Data provided below:

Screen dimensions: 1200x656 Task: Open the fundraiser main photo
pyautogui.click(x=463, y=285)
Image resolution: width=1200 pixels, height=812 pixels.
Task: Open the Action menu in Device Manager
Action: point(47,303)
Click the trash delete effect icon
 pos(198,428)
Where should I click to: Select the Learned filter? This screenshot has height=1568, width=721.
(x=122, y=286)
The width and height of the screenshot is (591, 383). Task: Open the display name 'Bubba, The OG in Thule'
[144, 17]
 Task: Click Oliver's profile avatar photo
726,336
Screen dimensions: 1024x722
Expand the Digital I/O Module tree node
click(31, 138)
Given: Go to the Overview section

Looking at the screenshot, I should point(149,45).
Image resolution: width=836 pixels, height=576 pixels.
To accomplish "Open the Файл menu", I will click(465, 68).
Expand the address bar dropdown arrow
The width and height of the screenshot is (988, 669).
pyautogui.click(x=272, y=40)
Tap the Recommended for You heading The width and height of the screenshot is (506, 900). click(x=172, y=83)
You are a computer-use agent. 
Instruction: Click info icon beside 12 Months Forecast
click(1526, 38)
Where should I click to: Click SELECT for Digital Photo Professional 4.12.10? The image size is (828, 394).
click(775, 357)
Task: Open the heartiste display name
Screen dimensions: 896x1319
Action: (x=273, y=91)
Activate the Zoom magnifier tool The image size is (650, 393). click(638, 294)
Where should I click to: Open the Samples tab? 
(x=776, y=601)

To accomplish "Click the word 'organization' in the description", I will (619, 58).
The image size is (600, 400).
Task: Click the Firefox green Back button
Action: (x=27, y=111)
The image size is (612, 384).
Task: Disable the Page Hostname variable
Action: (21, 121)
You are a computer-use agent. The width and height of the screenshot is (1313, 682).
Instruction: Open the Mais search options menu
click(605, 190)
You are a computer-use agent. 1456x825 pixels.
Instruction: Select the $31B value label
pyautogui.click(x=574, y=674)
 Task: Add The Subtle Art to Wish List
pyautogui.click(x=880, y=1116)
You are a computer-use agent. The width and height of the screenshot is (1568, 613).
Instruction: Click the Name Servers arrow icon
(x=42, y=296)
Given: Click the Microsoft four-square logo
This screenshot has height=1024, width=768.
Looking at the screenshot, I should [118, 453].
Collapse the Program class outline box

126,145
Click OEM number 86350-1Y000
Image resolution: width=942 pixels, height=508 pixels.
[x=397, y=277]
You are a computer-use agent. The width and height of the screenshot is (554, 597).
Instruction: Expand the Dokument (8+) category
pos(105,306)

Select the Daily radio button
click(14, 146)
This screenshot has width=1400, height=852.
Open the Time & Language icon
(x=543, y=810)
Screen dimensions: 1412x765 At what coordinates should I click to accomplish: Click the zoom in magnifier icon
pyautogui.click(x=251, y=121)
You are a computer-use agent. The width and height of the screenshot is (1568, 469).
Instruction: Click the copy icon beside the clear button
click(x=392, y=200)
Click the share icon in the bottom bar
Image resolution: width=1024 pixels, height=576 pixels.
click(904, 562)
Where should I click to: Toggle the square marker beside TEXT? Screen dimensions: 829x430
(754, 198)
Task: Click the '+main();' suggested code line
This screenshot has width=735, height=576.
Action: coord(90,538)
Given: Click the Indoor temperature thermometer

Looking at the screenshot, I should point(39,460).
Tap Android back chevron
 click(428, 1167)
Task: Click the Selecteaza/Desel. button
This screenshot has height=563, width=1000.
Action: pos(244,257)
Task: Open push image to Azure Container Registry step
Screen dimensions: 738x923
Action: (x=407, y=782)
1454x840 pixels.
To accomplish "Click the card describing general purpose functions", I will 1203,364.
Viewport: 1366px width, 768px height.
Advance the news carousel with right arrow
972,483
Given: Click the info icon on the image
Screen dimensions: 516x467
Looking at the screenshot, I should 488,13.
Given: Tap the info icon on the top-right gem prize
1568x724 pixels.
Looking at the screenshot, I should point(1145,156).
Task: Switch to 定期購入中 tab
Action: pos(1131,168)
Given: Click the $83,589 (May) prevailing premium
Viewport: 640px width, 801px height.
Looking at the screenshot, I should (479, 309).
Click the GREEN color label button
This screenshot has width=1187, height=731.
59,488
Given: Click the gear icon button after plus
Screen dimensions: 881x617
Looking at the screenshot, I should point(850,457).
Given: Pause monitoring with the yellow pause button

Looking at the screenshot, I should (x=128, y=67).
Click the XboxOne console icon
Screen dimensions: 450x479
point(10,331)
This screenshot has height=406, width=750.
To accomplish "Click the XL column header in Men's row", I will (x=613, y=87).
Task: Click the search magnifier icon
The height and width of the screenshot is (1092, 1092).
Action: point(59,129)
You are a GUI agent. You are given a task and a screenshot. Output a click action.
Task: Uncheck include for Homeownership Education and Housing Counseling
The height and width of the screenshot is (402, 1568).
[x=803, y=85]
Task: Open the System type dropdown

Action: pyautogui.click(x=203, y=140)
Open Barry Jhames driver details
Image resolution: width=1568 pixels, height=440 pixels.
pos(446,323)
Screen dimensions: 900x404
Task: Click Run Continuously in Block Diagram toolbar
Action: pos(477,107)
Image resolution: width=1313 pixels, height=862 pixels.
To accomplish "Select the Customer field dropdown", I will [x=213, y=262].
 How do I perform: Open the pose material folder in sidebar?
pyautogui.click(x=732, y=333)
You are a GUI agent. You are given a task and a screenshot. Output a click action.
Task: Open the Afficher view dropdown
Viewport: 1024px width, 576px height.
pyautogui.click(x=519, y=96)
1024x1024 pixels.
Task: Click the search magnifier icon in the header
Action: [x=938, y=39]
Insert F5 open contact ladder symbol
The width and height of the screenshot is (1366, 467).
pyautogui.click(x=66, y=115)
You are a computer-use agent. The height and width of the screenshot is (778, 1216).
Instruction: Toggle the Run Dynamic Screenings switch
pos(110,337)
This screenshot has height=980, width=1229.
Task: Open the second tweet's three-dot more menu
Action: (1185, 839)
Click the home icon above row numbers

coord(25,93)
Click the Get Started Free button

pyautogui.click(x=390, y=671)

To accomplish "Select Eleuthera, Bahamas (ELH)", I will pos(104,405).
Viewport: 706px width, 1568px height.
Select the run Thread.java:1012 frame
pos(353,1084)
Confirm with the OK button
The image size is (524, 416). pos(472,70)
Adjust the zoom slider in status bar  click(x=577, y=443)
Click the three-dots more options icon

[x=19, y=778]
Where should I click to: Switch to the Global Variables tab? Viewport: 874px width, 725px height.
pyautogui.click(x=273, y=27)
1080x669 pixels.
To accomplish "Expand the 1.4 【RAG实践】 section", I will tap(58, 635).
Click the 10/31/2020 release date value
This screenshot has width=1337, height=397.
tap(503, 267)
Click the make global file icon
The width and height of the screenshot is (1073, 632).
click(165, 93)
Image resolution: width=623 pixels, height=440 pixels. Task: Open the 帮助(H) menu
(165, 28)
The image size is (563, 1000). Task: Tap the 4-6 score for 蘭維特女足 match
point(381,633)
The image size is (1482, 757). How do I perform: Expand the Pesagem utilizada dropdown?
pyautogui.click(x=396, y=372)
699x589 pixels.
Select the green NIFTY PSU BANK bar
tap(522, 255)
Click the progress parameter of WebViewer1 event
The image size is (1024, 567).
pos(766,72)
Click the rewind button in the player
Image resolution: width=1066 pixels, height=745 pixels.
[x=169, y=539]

End of Data provided.

• [Work instructions]: Every entry shown above should be transcribed without alteration.

• [Answer to the exercise]:
Screen dimensions: 1200x656 Task: Open the fundraiser main photo
pyautogui.click(x=463, y=285)
Image resolution: width=1200 pixels, height=812 pixels.
Task: Open the Action menu in Device Manager
Action: point(47,303)
Click the trash delete effect icon
 pos(198,428)
Where should I click to: Select the Learned filter? This screenshot has height=1568, width=721.
(x=122, y=286)
The width and height of the screenshot is (591, 383). Task: Open the display name 'Bubba, The OG in Thule'
[144, 17]
 Task: Click Oliver's profile avatar photo
726,336
Screen dimensions: 1024x722
Expand the Digital I/O Module tree node
click(31, 138)
Given: Go to the Overview section

Looking at the screenshot, I should point(149,45).
Image resolution: width=836 pixels, height=576 pixels.
To accomplish "Open the Файл menu", I will click(465, 68).
Expand the address bar dropdown arrow
The width and height of the screenshot is (988, 669).
pyautogui.click(x=272, y=40)
Tap the Recommended for You heading The width and height of the screenshot is (506, 900). click(x=172, y=83)
You are a computer-use agent. 
Instruction: Click info icon beside 12 Months Forecast
click(1526, 38)
Where should I click to: Click SELECT for Digital Photo Professional 4.12.10? The image size is (828, 394).
click(775, 357)
Task: Open the heartiste display name
Screen dimensions: 896x1319
Action: (x=273, y=91)
Activate the Zoom magnifier tool The image size is (650, 393). click(638, 294)
Where should I click to: Open the Samples tab? 
(x=776, y=601)

To accomplish "Click the word 'organization' in the description", I will (619, 58).
The image size is (600, 400).
Task: Click the Firefox green Back button
Action: (x=27, y=111)
The image size is (612, 384).
Task: Disable the Page Hostname variable
Action: (21, 121)
You are a computer-use agent. The width and height of the screenshot is (1313, 682).
Instruction: Open the Mais search options menu
click(605, 190)
You are a computer-use agent. 1456x825 pixels.
Instruction: Select the $31B value label
pyautogui.click(x=574, y=674)
 Task: Add The Subtle Art to Wish List
pyautogui.click(x=880, y=1116)
You are a computer-use agent. The width and height of the screenshot is (1568, 613).
Instruction: Click the Name Servers arrow icon
(x=42, y=296)
Given: Click the Microsoft four-square logo
This screenshot has height=1024, width=768.
Looking at the screenshot, I should [118, 453].
Collapse the Program class outline box

126,145
Click OEM number 86350-1Y000
Image resolution: width=942 pixels, height=508 pixels.
[x=397, y=277]
You are a computer-use agent. The width and height of the screenshot is (554, 597).
Instruction: Expand the Dokument (8+) category
pos(105,306)

Select the Daily radio button
click(14, 146)
This screenshot has width=1400, height=852.
Open the Time & Language icon
(x=543, y=810)
Screen dimensions: 1412x765 At what coordinates should I click to accomplish: Click the zoom in magnifier icon
pyautogui.click(x=251, y=121)
You are a computer-use agent. The width and height of the screenshot is (1568, 469).
Instruction: Click the copy icon beside the clear button
click(x=392, y=200)
Click the share icon in the bottom bar
Image resolution: width=1024 pixels, height=576 pixels.
click(904, 562)
Where should I click to: Toggle the square marker beside TEXT? Screen dimensions: 829x430
(754, 198)
Task: Click the '+main();' suggested code line
This screenshot has width=735, height=576.
Action: coord(90,538)
Given: Click the Indoor temperature thermometer

Looking at the screenshot, I should point(39,460).
Tap Android back chevron
 click(428, 1167)
Task: Click the Selecteaza/Desel. button
This screenshot has height=563, width=1000.
Action: pos(244,257)
Task: Open push image to Azure Container Registry step
Screen dimensions: 738x923
Action: (x=407, y=782)
1454x840 pixels.
To accomplish "Click the card describing general purpose functions", I will 1203,364.
Viewport: 1366px width, 768px height.
Advance the news carousel with right arrow
972,483
Given: Click the info icon on the image
Screen dimensions: 516x467
Looking at the screenshot, I should 488,13.
Given: Tap the info icon on the top-right gem prize
1568x724 pixels.
Looking at the screenshot, I should point(1145,156).
Task: Switch to 定期購入中 tab
Action: pos(1131,168)
Given: Click the $83,589 (May) prevailing premium
Viewport: 640px width, 801px height.
Looking at the screenshot, I should (479, 309).
Click the GREEN color label button
This screenshot has width=1187, height=731.
59,488
Given: Click the gear icon button after plus
Screen dimensions: 881x617
Looking at the screenshot, I should point(850,457).
Given: Pause monitoring with the yellow pause button

Looking at the screenshot, I should (x=128, y=67).
Click the XboxOne console icon
Screen dimensions: 450x479
point(10,331)
This screenshot has height=406, width=750.
To accomplish "Click the XL column header in Men's row", I will (x=613, y=87).
Task: Click the search magnifier icon
The height and width of the screenshot is (1092, 1092).
Action: point(59,129)
You are a GUI agent. You are given a task and a screenshot. Output a click action.
Task: Uncheck include for Homeownership Education and Housing Counseling
The height and width of the screenshot is (402, 1568).
[x=803, y=85]
Task: Open the System type dropdown

Action: pyautogui.click(x=203, y=140)
Open Barry Jhames driver details
Image resolution: width=1568 pixels, height=440 pixels.
pos(446,323)
Screen dimensions: 900x404
Task: Click Run Continuously in Block Diagram toolbar
Action: pos(477,107)
Image resolution: width=1313 pixels, height=862 pixels.
To accomplish "Select the Customer field dropdown", I will [x=213, y=262].
 How do I perform: Open the pose material folder in sidebar?
pyautogui.click(x=732, y=333)
You are a GUI agent. You are given a task and a screenshot. Output a click action.
Task: Open the Afficher view dropdown
Viewport: 1024px width, 576px height.
pyautogui.click(x=519, y=96)
1024x1024 pixels.
Task: Click the search magnifier icon in the header
Action: [x=938, y=39]
Insert F5 open contact ladder symbol
The width and height of the screenshot is (1366, 467).
pyautogui.click(x=66, y=115)
You are a computer-use agent. The height and width of the screenshot is (778, 1216).
Instruction: Toggle the Run Dynamic Screenings switch
pos(110,337)
This screenshot has height=980, width=1229.
Task: Open the second tweet's three-dot more menu
Action: (1185, 839)
Click the home icon above row numbers

coord(25,93)
Click the Get Started Free button

pyautogui.click(x=390, y=671)

To accomplish "Select Eleuthera, Bahamas (ELH)", I will pos(104,405).
Viewport: 706px width, 1568px height.
Select the run Thread.java:1012 frame
pos(353,1084)
Confirm with the OK button
The image size is (524, 416). pos(472,70)
Adjust the zoom slider in status bar  click(x=577, y=443)
Click the three-dots more options icon

[x=19, y=778]
Where should I click to: Switch to the Global Variables tab? Viewport: 874px width, 725px height.
pyautogui.click(x=273, y=27)
1080x669 pixels.
To accomplish "Expand the 1.4 【RAG实践】 section", I will tap(58, 635).
Click the 10/31/2020 release date value
This screenshot has width=1337, height=397.
tap(503, 267)
Click the make global file icon
The width and height of the screenshot is (1073, 632).
click(165, 93)
Image resolution: width=623 pixels, height=440 pixels. Task: Open the 帮助(H) menu
(165, 28)
The image size is (563, 1000). Task: Tap the 4-6 score for 蘭維特女足 match
point(381,633)
The image size is (1482, 757). How do I perform: Expand the Pesagem utilizada dropdown?
pyautogui.click(x=396, y=372)
699x589 pixels.
Select the green NIFTY PSU BANK bar
tap(522, 255)
Click the progress parameter of WebViewer1 event
The image size is (1024, 567).
pos(766,72)
Click the rewind button in the player
Image resolution: width=1066 pixels, height=745 pixels.
[x=169, y=539]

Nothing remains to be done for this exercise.